Assistere un familiare a cui è stata diagnosticata una forma di demenza è un impegno che, in Italia, grava sulle spalle dei parenti più stretti. Sulla base dello studio intitolato ‘Il peso della cura’, promosso da Vidas e realizzato da Ipsos, il 43% di chi ha un congiunto malato ha assunto direttamente il ruolo di caregiver, occupandosi direttamente della persona malata. Di questi, oltre il 70% lo ha fatto tra le mura domestiche, spesso in solitudine e senza un adeguato supporto economico o professionale.
Il carico assistenziale diventa ancora più pesante con l’aggraversi dei sintomi della malattia. Nelle fasi più avanzate della demenza, infatti, il 45% dei familiari presta assistenza in modo continuativo, speso per 24 ore al giorno, con un impatto diretto sulla propria vita personale, professionale e psicologica. Non è dunque solo un impegno pratico, ma un’esperienza emotivamente logorante e troppo spesso vissuta senza alcuna possibilità di confronto con qualcun altro.
La ricerca, presentata all’Università degli Studi di Milano, mette in luce anche la durata di questo impegno: il 35% dei caregiver è coinvolto da almeno due anni, mentre il 26% da più di cinque. Questa costanza, che raramente riceve un riconoscimento formale o economico, comporta conseguenze significative: il 75% dei caregiver segnala difficoltà a conciliare lavoro e famiglia, il 72% denuncia una drastica riduzione della vita sociale, mentre il 68% riporta un impatto negativo sulla propria salute mentale.

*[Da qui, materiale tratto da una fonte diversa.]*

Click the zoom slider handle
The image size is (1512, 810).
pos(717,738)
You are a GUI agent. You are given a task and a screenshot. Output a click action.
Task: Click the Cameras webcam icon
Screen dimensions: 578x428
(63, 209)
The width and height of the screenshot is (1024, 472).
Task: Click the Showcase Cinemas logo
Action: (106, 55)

In questo contesto, le cure palliative rappresentano uno strumento fondamentale, non solo nella fase terminale, ma lungo tutto il decorso della demenza. È quanto ritenuto da molti professionisti sanitari coinvolti nell’indagine: il 61% dei medici è convinto che le cure palliative siano essenziali per migliorare la qualità della vita del paziente, mentre il 48% degli infermieri sottolinea l’importanza nel trattamento del dolore e del disagio psico-fisico.
Tuttavia, il ricorso effettivo a questo tipo di assistenza resta limitato: solo poco più della metà dei medici ha attivato cure palliative per pazienti con demenza nell’ultimo anno. In un caso su quattro, viene addirittura segnalata l’impossibilità di attivare il servizio nella propria regione o ASL di riferimento, evidenziando gravi disparità territoriali e la necessità di un intervento sistemico.
In un Paese in cui la popolazione anziana è in costante aumento, e con essa le diagnosi di demenza, questi dati rappresentano un campanello d’allarme. Il rischio è quello di lasciare sole centinaia di migliaia di famiglie, senza strumenti né tutele adeguate, in una delle esperienze più difficili e trasformative della vita.